### Work to complete:
Write every line of the following listing exactly as it reads.

### Data extracts:
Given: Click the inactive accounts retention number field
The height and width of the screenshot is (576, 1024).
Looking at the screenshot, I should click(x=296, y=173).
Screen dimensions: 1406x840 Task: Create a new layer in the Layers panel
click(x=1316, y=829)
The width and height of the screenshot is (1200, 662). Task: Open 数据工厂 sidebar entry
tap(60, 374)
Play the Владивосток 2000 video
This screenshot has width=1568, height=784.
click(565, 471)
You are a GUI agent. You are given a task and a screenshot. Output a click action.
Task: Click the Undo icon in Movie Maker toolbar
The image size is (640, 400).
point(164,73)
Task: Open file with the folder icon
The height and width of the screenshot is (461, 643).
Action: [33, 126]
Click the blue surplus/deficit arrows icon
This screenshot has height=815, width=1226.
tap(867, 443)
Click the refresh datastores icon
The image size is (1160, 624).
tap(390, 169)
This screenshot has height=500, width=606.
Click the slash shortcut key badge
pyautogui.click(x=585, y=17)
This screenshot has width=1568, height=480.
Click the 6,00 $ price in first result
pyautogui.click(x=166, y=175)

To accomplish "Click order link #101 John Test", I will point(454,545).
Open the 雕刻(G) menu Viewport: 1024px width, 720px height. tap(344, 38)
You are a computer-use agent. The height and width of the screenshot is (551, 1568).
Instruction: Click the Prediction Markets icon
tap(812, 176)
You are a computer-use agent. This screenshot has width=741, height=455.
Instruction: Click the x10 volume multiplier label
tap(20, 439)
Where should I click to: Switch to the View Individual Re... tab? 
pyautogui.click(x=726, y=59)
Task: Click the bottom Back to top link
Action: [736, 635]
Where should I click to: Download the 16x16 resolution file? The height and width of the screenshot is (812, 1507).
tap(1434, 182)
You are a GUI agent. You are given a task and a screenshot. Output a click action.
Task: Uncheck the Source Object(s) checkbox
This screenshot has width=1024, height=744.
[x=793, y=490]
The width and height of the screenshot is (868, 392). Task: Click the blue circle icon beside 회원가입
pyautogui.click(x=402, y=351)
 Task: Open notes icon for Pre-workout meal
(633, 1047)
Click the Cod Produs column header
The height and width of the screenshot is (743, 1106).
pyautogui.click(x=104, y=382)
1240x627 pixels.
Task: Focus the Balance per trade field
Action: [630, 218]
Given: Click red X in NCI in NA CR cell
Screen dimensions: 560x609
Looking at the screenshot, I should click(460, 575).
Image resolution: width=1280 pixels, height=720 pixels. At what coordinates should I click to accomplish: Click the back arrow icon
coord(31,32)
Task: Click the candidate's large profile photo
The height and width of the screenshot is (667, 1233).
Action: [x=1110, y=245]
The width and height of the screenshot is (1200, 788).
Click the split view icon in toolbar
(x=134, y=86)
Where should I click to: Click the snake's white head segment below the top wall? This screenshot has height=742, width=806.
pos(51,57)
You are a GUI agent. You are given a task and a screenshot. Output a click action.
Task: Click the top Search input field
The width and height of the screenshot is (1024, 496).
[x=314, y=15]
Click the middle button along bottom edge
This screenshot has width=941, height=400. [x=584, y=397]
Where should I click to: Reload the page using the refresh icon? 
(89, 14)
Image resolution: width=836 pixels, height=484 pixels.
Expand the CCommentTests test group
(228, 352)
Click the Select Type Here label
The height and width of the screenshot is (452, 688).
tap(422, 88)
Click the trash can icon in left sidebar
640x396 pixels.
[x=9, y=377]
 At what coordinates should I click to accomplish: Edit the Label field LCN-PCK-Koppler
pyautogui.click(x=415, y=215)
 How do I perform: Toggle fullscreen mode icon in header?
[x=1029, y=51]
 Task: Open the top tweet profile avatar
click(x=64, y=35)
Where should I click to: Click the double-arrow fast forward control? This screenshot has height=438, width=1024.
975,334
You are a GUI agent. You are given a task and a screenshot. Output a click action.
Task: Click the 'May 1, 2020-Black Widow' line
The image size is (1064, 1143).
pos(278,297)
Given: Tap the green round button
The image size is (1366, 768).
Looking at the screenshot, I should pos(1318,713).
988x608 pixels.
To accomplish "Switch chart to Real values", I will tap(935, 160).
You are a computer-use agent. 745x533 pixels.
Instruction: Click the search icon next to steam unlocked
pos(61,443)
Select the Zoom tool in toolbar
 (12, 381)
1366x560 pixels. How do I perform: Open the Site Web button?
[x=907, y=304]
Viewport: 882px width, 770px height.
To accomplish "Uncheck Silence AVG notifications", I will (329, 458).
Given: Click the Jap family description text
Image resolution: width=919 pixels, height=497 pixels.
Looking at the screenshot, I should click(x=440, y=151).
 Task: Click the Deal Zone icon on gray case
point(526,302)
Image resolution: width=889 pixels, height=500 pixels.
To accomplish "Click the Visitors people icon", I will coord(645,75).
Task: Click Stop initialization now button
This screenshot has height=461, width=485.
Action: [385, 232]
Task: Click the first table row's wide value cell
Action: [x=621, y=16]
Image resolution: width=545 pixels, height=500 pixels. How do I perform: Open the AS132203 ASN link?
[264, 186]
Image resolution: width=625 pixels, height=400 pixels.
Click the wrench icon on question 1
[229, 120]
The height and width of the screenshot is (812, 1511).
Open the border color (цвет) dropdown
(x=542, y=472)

### The answer:
Given: Click the inactive accounts retention number field
The height and width of the screenshot is (576, 1024).
Looking at the screenshot, I should click(x=296, y=173).
Screen dimensions: 1406x840 Task: Create a new layer in the Layers panel
click(x=1316, y=829)
The width and height of the screenshot is (1200, 662). Task: Open 数据工厂 sidebar entry
tap(60, 374)
Play the Владивосток 2000 video
This screenshot has width=1568, height=784.
click(565, 471)
You are a GUI agent. You are given a task and a screenshot. Output a click action.
Task: Click the Undo icon in Movie Maker toolbar
The image size is (640, 400).
point(164,73)
Task: Open file with the folder icon
The height and width of the screenshot is (461, 643).
Action: [33, 126]
Click the blue surplus/deficit arrows icon
This screenshot has height=815, width=1226.
tap(867, 443)
Click the refresh datastores icon
The image size is (1160, 624).
tap(390, 169)
This screenshot has height=500, width=606.
Click the slash shortcut key badge
pyautogui.click(x=585, y=17)
This screenshot has width=1568, height=480.
Click the 6,00 $ price in first result
pyautogui.click(x=166, y=175)

To accomplish "Click order link #101 John Test", I will point(454,545).
Open the 雕刻(G) menu Viewport: 1024px width, 720px height. tap(344, 38)
You are a computer-use agent. The height and width of the screenshot is (551, 1568).
Instruction: Click the Prediction Markets icon
tap(812, 176)
You are a computer-use agent. This screenshot has width=741, height=455.
Instruction: Click the x10 volume multiplier label
tap(20, 439)
Where should I click to: Switch to the View Individual Re... tab? 
pyautogui.click(x=726, y=59)
Task: Click the bottom Back to top link
Action: [736, 635]
Where should I click to: Download the 16x16 resolution file? The height and width of the screenshot is (812, 1507).
tap(1434, 182)
You are a GUI agent. You are given a task and a screenshot. Output a click action.
Task: Uncheck the Source Object(s) checkbox
This screenshot has width=1024, height=744.
[x=793, y=490]
The width and height of the screenshot is (868, 392). Task: Click the blue circle icon beside 회원가입
pyautogui.click(x=402, y=351)
 Task: Open notes icon for Pre-workout meal
(633, 1047)
Click the Cod Produs column header
The height and width of the screenshot is (743, 1106).
pyautogui.click(x=104, y=382)
1240x627 pixels.
Task: Focus the Balance per trade field
Action: [630, 218]
Given: Click red X in NCI in NA CR cell
Screen dimensions: 560x609
Looking at the screenshot, I should click(460, 575).
Image resolution: width=1280 pixels, height=720 pixels. At what coordinates should I click to accomplish: Click the back arrow icon
coord(31,32)
Task: Click the candidate's large profile photo
The height and width of the screenshot is (667, 1233).
Action: [x=1110, y=245]
The width and height of the screenshot is (1200, 788).
Click the split view icon in toolbar
(x=134, y=86)
Where should I click to: Click the snake's white head segment below the top wall? This screenshot has height=742, width=806.
pos(51,57)
You are a GUI agent. You are given a task and a screenshot. Output a click action.
Task: Click the top Search input field
The width and height of the screenshot is (1024, 496).
[x=314, y=15]
Click the middle button along bottom edge
This screenshot has width=941, height=400. [x=584, y=397]
Where should I click to: Reload the page using the refresh icon? 
(89, 14)
Image resolution: width=836 pixels, height=484 pixels.
Expand the CCommentTests test group
(228, 352)
Click the Select Type Here label
The height and width of the screenshot is (452, 688).
tap(422, 88)
Click the trash can icon in left sidebar
640x396 pixels.
[x=9, y=377]
 At what coordinates should I click to accomplish: Edit the Label field LCN-PCK-Koppler
pyautogui.click(x=415, y=215)
 How do I perform: Toggle fullscreen mode icon in header?
[x=1029, y=51]
 Task: Open the top tweet profile avatar
click(x=64, y=35)
Where should I click to: Click the double-arrow fast forward control? This screenshot has height=438, width=1024.
975,334
You are a GUI agent. You are given a task and a screenshot. Output a click action.
Task: Click the 'May 1, 2020-Black Widow' line
The image size is (1064, 1143).
pos(278,297)
Given: Tap the green round button
The image size is (1366, 768).
Looking at the screenshot, I should pos(1318,713).
988x608 pixels.
To accomplish "Switch chart to Real values", I will tap(935, 160).
You are a computer-use agent. 745x533 pixels.
Instruction: Click the search icon next to steam unlocked
pos(61,443)
Select the Zoom tool in toolbar
 (12, 381)
1366x560 pixels. How do I perform: Open the Site Web button?
[x=907, y=304]
Viewport: 882px width, 770px height.
To accomplish "Uncheck Silence AVG notifications", I will (329, 458).
Given: Click the Jap family description text
Image resolution: width=919 pixels, height=497 pixels.
Looking at the screenshot, I should click(x=440, y=151).
 Task: Click the Deal Zone icon on gray case
point(526,302)
Image resolution: width=889 pixels, height=500 pixels.
To accomplish "Click the Visitors people icon", I will coord(645,75).
Task: Click Stop initialization now button
This screenshot has height=461, width=485.
Action: [385, 232]
Task: Click the first table row's wide value cell
Action: [x=621, y=16]
Image resolution: width=545 pixels, height=500 pixels. How do I perform: Open the AS132203 ASN link?
[264, 186]
Image resolution: width=625 pixels, height=400 pixels.
Click the wrench icon on question 1
[229, 120]
The height and width of the screenshot is (812, 1511).
Open the border color (цвет) dropdown
(x=542, y=472)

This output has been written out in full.